Smith thinks so. Besides, as he jokes, “It sounds like this new technology is going to be with us for awhile.”

So starting on May 10, Smith began his virtual life on Twitter as @DeanDanSmith. His first tweet, accompanied by a Twitpic of himself with a Kelley was sent from New York City: “With our 1,000th Facebook fan, Olivia Goodman, at a Kelley Alumni event in NYC. So great to see everyone!”

PLANS TO TWEET ONCE A DAY WHICH WOULD HAVE HIM SURPASS HARVARD DEAN IN A FEW MONTHS

Smith says he plans to tweet from his Blackberry, iPad and office desktop, though for now he’s writing out his tweets and sending them to an official at the school who Tweets out the messages on his behalf. His goal: “I am going to try to tweet once a day, depending on where I am and what I am doing,” he says. If Smith can make good on his objective, he’ll quickly beat Harvard Business School Dean Nitin Nohria who had only tweeted 97 times since joining Twitter in April of 2009. Nohria hasn’t tweeted since Feb. 28th, nearly three months ago, yet as the most followers of any B-school dean with 4,987, about 400 more than Stanford’s Garth Saloner at 4,584.

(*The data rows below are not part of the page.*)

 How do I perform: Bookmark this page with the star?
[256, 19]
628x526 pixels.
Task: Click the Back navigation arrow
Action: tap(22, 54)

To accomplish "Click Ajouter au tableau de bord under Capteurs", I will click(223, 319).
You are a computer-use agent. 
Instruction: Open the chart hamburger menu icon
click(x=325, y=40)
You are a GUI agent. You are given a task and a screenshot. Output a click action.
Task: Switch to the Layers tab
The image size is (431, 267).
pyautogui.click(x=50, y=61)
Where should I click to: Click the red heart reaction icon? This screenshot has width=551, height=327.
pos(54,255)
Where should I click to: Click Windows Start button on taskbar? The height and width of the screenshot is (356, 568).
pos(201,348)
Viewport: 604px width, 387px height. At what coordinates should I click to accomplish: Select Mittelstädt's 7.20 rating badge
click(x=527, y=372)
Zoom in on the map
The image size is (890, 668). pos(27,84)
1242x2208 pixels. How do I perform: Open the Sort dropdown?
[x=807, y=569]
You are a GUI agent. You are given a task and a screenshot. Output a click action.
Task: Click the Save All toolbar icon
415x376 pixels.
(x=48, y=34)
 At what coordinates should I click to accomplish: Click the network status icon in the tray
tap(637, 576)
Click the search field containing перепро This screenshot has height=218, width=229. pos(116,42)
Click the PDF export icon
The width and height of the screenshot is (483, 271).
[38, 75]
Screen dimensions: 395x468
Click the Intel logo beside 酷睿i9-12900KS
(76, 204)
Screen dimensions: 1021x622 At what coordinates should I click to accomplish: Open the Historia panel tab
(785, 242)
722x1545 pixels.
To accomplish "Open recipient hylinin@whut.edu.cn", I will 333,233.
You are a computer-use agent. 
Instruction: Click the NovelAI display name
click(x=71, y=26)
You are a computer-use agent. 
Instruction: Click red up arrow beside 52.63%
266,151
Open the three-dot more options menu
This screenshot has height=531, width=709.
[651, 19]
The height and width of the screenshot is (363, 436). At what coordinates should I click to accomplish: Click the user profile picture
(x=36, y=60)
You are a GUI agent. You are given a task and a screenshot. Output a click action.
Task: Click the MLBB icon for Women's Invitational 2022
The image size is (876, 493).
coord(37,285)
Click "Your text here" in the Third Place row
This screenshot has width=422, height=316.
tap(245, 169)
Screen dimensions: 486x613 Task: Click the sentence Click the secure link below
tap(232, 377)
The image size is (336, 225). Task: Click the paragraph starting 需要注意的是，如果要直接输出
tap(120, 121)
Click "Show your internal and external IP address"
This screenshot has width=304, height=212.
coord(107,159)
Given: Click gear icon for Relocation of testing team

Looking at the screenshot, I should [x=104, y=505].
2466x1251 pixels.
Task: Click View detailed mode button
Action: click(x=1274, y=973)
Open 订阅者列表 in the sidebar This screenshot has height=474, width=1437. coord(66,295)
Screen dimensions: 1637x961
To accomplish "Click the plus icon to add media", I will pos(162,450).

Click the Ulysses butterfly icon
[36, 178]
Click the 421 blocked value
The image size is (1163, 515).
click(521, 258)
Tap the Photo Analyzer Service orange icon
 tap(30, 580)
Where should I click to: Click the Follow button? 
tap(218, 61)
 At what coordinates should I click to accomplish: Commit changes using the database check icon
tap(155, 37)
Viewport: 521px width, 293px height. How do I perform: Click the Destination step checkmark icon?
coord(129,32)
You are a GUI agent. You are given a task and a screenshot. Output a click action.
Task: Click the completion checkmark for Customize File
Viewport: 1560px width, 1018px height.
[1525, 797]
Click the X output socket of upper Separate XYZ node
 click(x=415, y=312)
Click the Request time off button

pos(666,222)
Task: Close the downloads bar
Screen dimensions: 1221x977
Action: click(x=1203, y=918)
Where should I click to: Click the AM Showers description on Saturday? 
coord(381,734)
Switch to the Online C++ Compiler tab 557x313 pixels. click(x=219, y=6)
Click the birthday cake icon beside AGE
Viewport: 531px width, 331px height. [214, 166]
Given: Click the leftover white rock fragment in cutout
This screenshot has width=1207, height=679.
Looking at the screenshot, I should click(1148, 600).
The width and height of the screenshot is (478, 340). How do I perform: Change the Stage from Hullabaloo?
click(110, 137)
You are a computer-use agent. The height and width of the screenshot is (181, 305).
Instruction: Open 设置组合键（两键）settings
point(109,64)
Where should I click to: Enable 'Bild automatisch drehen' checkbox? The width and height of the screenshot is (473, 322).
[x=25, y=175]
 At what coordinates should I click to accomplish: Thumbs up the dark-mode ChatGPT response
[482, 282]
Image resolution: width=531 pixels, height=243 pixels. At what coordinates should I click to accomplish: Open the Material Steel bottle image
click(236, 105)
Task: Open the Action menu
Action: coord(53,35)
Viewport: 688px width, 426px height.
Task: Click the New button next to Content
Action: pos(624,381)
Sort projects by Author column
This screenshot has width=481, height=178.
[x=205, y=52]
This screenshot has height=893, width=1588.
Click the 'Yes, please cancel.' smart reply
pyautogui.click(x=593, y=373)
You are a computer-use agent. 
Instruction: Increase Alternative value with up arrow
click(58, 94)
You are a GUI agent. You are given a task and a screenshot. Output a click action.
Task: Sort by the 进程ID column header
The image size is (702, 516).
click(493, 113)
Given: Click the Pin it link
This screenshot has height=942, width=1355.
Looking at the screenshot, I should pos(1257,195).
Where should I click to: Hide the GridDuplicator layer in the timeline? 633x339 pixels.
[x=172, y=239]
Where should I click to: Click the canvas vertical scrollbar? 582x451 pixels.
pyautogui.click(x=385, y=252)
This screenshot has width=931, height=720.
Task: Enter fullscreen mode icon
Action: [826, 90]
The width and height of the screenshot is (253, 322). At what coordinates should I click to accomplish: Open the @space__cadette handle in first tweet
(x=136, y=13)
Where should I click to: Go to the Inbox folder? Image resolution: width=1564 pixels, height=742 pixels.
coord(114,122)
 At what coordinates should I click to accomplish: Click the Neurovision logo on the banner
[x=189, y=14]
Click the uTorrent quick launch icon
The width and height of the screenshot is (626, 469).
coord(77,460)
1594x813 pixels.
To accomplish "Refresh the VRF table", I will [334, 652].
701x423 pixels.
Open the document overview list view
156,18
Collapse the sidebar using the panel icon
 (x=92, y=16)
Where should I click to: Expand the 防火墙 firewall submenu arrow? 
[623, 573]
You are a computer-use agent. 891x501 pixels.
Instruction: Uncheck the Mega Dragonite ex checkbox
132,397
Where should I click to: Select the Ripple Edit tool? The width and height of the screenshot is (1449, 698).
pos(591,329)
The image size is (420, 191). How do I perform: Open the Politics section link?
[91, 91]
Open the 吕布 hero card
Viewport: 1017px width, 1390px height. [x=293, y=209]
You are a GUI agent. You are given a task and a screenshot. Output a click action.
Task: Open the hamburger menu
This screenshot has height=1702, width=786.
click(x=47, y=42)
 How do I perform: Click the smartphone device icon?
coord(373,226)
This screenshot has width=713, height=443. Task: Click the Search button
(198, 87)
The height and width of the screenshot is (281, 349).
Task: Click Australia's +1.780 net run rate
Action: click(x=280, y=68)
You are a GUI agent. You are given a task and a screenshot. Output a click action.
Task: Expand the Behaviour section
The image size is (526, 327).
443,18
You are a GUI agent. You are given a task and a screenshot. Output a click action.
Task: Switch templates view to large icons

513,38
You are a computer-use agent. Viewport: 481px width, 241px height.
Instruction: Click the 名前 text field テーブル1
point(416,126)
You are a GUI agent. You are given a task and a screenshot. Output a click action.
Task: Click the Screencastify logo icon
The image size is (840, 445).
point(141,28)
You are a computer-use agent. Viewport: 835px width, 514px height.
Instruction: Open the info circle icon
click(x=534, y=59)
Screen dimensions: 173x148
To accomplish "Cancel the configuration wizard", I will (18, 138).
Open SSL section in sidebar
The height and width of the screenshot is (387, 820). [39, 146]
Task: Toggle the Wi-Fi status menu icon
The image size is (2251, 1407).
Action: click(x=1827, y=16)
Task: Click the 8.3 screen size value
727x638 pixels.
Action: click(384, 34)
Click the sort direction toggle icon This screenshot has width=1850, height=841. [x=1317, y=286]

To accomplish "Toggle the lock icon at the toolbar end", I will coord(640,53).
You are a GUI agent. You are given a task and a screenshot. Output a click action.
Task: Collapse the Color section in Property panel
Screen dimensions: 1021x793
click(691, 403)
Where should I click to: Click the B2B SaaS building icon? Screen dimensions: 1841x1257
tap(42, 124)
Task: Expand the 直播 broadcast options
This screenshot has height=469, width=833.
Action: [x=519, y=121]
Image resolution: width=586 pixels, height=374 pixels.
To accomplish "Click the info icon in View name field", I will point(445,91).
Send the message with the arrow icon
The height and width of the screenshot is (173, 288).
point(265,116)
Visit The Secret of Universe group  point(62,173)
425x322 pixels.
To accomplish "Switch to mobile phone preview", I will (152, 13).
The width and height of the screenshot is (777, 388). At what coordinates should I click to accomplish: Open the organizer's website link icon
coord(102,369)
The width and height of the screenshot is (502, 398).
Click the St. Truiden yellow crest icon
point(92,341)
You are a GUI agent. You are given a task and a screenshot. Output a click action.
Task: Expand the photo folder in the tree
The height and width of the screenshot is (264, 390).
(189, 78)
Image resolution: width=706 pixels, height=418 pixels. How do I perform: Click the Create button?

In his first seven days, Smith tapped out nine tweets, followed 57 other Tweeters and attracted 331 followers. He has a long way to go to catch up to the Twittering dean he most admires, Robert Bruner of the Darden School. Bruner has 1,766 tweets, more than any other business school dean, and 2,586 followers. “I like Bob’s mix of sending out notes to students and alums on what he’s doing and occasional articles and books he is reading along with inspirational quotes,” adds Smith.